## DIRECTIVE
Copy the entries from the line containing "Task: Click the Oct 30 axis label" down through the line containing "click(x=1396, y=268)", swapping "Refresh" for "Reload" and keeping everything else the same.

*****

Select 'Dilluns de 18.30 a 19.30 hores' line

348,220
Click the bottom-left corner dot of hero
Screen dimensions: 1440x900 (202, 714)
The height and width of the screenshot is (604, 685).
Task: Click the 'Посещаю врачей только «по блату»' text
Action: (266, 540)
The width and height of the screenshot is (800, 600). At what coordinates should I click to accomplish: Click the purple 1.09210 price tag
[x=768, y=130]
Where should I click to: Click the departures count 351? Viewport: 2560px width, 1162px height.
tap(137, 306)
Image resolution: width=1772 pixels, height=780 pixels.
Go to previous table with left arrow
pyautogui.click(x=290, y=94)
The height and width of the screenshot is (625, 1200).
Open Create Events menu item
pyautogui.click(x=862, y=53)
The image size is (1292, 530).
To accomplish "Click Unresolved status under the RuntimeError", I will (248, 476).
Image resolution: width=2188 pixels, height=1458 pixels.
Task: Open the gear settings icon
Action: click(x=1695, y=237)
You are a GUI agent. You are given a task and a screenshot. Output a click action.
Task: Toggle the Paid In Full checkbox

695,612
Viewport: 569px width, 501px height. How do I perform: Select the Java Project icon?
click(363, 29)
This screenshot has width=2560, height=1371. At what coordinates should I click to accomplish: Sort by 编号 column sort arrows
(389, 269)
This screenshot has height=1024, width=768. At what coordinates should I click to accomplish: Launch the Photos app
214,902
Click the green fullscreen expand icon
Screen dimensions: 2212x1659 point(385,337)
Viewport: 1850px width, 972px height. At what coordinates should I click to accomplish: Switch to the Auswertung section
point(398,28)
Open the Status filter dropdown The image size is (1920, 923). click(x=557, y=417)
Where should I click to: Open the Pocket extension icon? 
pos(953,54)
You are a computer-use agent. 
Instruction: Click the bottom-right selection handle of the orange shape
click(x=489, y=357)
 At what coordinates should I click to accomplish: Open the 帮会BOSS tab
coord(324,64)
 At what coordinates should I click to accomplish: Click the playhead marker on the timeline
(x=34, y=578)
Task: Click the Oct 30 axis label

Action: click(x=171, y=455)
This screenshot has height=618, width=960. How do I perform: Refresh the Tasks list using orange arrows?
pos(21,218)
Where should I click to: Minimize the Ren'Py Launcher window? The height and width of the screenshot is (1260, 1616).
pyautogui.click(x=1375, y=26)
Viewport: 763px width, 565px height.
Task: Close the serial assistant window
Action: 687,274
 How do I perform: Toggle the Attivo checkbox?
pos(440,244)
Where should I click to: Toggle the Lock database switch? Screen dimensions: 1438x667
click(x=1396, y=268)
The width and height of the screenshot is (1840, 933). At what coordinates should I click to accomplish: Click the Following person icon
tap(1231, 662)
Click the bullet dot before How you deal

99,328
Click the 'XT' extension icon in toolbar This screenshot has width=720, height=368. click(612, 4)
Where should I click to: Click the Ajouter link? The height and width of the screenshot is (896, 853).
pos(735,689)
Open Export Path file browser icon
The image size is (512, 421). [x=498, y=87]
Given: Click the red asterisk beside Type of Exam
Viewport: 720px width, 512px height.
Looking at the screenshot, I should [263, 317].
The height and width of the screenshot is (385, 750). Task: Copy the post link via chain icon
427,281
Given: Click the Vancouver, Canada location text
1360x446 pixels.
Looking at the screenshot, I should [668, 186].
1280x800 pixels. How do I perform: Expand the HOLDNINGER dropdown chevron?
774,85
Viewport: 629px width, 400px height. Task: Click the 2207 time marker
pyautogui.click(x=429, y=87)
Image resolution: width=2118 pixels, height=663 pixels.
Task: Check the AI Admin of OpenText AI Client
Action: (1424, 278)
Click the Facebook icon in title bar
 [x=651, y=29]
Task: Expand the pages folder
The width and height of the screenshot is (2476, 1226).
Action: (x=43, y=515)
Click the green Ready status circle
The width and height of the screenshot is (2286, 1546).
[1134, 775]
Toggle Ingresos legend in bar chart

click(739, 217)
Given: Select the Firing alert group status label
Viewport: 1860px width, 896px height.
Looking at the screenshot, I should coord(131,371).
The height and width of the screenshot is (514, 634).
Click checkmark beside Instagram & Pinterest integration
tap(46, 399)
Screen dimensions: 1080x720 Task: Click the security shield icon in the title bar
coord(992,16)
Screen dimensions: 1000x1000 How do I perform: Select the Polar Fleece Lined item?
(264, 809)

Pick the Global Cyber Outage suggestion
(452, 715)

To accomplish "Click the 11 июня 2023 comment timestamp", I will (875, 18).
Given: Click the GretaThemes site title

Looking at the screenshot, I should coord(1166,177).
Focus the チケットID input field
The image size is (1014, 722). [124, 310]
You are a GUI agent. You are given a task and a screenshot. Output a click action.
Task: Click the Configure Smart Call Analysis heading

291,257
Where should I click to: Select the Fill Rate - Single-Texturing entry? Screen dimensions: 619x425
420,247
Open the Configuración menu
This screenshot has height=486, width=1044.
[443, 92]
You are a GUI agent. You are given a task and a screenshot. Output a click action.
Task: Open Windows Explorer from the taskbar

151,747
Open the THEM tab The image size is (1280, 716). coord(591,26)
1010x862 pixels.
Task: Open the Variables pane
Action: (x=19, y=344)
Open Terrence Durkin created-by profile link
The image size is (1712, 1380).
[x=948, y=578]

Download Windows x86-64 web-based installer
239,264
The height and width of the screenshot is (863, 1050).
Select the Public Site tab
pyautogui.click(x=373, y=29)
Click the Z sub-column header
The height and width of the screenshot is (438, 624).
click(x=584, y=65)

*****

## EXERCISE SOLUTION
Task: Click the Oct 30 axis label

Action: click(x=171, y=455)
This screenshot has height=618, width=960. How do I perform: Reload the Tasks list using orange arrows?
pos(21,218)
Where should I click to: Minimize the Ren'Py Launcher window? The height and width of the screenshot is (1260, 1616).
pyautogui.click(x=1375, y=26)
Viewport: 763px width, 565px height.
Task: Close the serial assistant window
Action: 687,274
 How do I perform: Toggle the Attivo checkbox?
pos(440,244)
Where should I click to: Toggle the Lock database switch? Screen dimensions: 1438x667
click(x=1396, y=268)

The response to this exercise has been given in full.